_Task goal_: All the data below needs to be retyped exactly as shown.

[Stored dataset items]
───

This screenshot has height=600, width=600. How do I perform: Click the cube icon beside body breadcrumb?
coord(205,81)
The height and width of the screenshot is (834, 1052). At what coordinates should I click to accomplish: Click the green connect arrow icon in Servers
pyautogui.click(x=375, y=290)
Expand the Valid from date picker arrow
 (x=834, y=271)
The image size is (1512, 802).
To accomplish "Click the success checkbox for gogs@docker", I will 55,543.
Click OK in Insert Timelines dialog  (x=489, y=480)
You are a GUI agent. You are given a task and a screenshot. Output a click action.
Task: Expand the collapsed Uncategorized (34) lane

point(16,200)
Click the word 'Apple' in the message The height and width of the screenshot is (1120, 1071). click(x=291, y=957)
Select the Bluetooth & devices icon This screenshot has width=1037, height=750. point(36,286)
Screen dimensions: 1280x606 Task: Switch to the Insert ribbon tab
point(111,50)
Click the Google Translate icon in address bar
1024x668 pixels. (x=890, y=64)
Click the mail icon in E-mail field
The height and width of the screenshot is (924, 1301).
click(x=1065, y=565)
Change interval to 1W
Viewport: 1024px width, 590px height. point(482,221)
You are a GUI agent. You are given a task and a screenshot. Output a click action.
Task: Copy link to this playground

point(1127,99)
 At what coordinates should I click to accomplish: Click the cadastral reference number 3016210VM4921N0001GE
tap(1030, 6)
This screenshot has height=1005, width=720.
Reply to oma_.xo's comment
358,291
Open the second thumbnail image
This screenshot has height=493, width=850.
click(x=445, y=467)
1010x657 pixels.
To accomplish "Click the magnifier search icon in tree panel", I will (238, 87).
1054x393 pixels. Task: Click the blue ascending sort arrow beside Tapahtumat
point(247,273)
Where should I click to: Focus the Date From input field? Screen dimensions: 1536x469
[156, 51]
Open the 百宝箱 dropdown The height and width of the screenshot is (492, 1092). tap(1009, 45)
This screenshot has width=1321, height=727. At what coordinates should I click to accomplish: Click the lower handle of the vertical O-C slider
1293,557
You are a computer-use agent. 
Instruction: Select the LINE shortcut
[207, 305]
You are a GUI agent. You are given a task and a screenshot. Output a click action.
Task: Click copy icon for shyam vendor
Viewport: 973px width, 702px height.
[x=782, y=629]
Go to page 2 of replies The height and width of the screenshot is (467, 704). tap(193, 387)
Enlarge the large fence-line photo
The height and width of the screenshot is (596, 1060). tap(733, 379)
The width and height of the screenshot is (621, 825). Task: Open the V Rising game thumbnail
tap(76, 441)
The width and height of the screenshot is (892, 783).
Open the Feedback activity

───

_Exercise solution_:
This screenshot has height=600, width=600. How do I perform: Click the cube icon beside body breadcrumb?
coord(205,81)
The height and width of the screenshot is (834, 1052). At what coordinates should I click to accomplish: Click the green connect arrow icon in Servers
pyautogui.click(x=375, y=290)
Expand the Valid from date picker arrow
 (x=834, y=271)
The image size is (1512, 802).
To accomplish "Click the success checkbox for gogs@docker", I will 55,543.
Click OK in Insert Timelines dialog  (x=489, y=480)
You are a GUI agent. You are given a task and a screenshot. Output a click action.
Task: Expand the collapsed Uncategorized (34) lane

point(16,200)
Click the word 'Apple' in the message The height and width of the screenshot is (1120, 1071). click(x=291, y=957)
Select the Bluetooth & devices icon This screenshot has width=1037, height=750. point(36,286)
Screen dimensions: 1280x606 Task: Switch to the Insert ribbon tab
point(111,50)
Click the Google Translate icon in address bar
1024x668 pixels. (x=890, y=64)
Click the mail icon in E-mail field
The height and width of the screenshot is (924, 1301).
click(x=1065, y=565)
Change interval to 1W
Viewport: 1024px width, 590px height. point(482,221)
You are a GUI agent. You are given a task and a screenshot. Output a click action.
Task: Copy link to this playground

point(1127,99)
 At what coordinates should I click to accomplish: Click the cadastral reference number 3016210VM4921N0001GE
tap(1030, 6)
This screenshot has height=1005, width=720.
Reply to oma_.xo's comment
358,291
Open the second thumbnail image
This screenshot has height=493, width=850.
click(x=445, y=467)
1010x657 pixels.
To accomplish "Click the magnifier search icon in tree panel", I will (238, 87).
1054x393 pixels. Task: Click the blue ascending sort arrow beside Tapahtumat
point(247,273)
Where should I click to: Focus the Date From input field? Screen dimensions: 1536x469
[156, 51]
Open the 百宝箱 dropdown The height and width of the screenshot is (492, 1092). tap(1009, 45)
This screenshot has width=1321, height=727. At what coordinates should I click to accomplish: Click the lower handle of the vertical O-C slider
1293,557
You are a computer-use agent. 
Instruction: Select the LINE shortcut
[207, 305]
You are a GUI agent. You are given a task and a screenshot. Output a click action.
Task: Click copy icon for shyam vendor
Viewport: 973px width, 702px height.
[x=782, y=629]
Go to page 2 of replies The height and width of the screenshot is (467, 704). tap(193, 387)
Enlarge the large fence-line photo
The height and width of the screenshot is (596, 1060). tap(733, 379)
The width and height of the screenshot is (621, 825). Task: Open the V Rising game thumbnail
tap(76, 441)
The width and height of the screenshot is (892, 783).
Open the Feedback activity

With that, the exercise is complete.